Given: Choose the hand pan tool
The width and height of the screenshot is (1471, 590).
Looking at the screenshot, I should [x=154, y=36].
--
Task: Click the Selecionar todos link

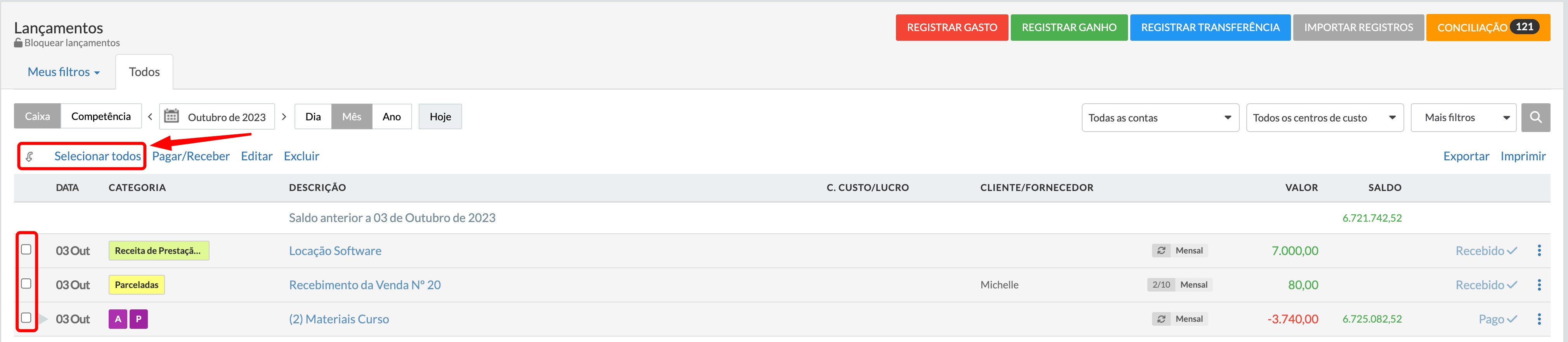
...
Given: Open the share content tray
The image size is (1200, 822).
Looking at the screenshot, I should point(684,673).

PROBLEM DETAILS: Return a copy of every line in the records that includes the string "Given".

TASK OUTPUT:
Given: Choose the hand pan tool
Given: Open the share content tray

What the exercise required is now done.